Complete the following:
**1.** The trial balance article says a balanced trial balance doesn't prove your books are fully accurate. In one to three sentences, explain why, according to the article.
**2.** According to the trial balance article, what does a trial balance show?
**3.** Continue the trial balance article from its last sentence.

Selected passage:
Trial balance: what it is, types, and how to prepare one

Learn how a trial balance saves time, catches errors, and keeps your books ready for month end.

A business owner completing accounting tasks with a laptop and checklist.

Written by Ebony-Storm Halladay — Freelance accounting copywriter, 10 years. Read Ebony's full bio

Published Thursday 5 February 2026

Table of contents

Key takeaways

  • Prepare trial balances regularly at the end of each accounting period to catch mathematical errors early and ensure your debit and credit totals match before creating financial statements.
  • Use accounting software like Xero to generate trial balances automatically, which saves time and reduces the risk of manual calculation errors that can lead to inaccurate financial reporting.
  • Recognise that a balanced trial balance doesn't guarantee complete accuracy, as it won't detect omitted transactions, duplicate entries, or transactions recorded in the wrong accounts.
  • Follow the three-step progression from unadjusted trial balance (initial data) to adjusted trial balance (with corrections) to post-closing trial balance (after closing temporary accounts) for comprehensive financial accuracy.

What is a trial balance?

A trial balance is a financial report showing the closing balances of all accounts in the general ledger at a specific point in time. It tests your books for fundamental errors before you prepare financial statements or complete a financial audit.

Many businesses create a trial balance as the first step in closing their books at the end of an accounting period.

Supplied information:
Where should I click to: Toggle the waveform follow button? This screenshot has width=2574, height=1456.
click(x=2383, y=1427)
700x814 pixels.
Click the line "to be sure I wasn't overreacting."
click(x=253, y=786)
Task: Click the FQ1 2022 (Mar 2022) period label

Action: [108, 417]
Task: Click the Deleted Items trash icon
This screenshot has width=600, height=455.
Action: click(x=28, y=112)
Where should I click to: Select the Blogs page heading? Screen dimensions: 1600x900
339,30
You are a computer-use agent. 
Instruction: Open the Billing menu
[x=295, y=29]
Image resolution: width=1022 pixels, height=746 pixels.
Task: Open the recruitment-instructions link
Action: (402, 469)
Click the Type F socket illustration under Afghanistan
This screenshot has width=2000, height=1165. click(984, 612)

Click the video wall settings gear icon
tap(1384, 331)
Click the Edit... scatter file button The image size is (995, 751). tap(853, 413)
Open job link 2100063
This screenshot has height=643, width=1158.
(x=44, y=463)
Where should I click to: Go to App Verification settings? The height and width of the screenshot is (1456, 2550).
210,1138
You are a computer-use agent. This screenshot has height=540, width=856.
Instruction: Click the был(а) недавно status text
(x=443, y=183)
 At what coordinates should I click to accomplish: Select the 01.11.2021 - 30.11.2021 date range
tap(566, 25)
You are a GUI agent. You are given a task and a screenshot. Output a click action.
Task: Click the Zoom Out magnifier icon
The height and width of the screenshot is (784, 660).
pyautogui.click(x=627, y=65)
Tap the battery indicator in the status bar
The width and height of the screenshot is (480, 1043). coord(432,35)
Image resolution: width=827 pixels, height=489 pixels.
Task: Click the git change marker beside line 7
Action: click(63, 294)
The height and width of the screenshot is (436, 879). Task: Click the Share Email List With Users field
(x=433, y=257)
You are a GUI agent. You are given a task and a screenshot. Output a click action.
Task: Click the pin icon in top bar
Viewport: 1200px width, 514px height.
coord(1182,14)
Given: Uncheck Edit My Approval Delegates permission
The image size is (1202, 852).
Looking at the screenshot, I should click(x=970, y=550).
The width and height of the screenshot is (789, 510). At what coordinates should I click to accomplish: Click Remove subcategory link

Expected responses:
**1.** A balanced trial balance only confirms that debit and credit totals match. It won't detect transactions that were left out, entries that were recorded twice, or transactions that were posted to the wrong accounts.

**2.** It shows the closing balances of all accounts in the general ledger at a specific point in time.

**3.**
Components of a trial balance

A trial balance has a simple three-column layout:

  • account names: lists all ledger accounts from your chart of accounts on the left side
  • debit balances: records assets and expense account balances in the middle column
  • credit balances: records liabilities, capital, and income in the right column

You can omit accounts you haven't used during the period.

Key rule: The totals of the debit and credit columns must match. If they don't, there's likely an error in your bookkeeping.

Trial balance example

Here's an example of the trial balance format that shows the closing balances of all accounts in the general ledger at the end of a financial period.

As explained above, the account names go in the far left column. All debit and credit balances from the general ledger are recorded in the 'Debit' and 'Credit' columns accordingly. As you can see, the debit and credit columns total the same amount.

Why trial balances matter for your business

A trial balance is more than just a list of numbers. It's a key checkpoint that helps keep your business's financial statements accurate. With a balanced report, you'll have more confidence that your numbers reflect your business's financial health, so you can meet compliance requirements and make better-informed decisions.

The three main purposes of a trial balance

A trial balance serves three primary functions in the accounting cycle:

  • checks for mathematical errors: its main job is to confirm that the total of all debit balances in the general ledger equals the total of all credit balances. If they don't match, it signals an error in your bookkeeping that needs to be found and fixed.
  • acts as a starting point for financial statements: once the trial balance is confirmed to be accurate, it provides the raw data needed to prepare key financial reports like the balance sheet and income statement.
  • helps with internal audits: it provides a concise summary of all account balances, making it easier for you or your accountant to review financial activity and spot potential issues before they become bigger problems.

When to prepare a trial balance

Unlike formal financial statements, you can prepare a trial balance as often as you need to. Most businesses run one at the end of each accounting period, such as monthly, quarterly, or annually, as part of the closing process. Running it regularly helps you maintain accurate books and catch errors early.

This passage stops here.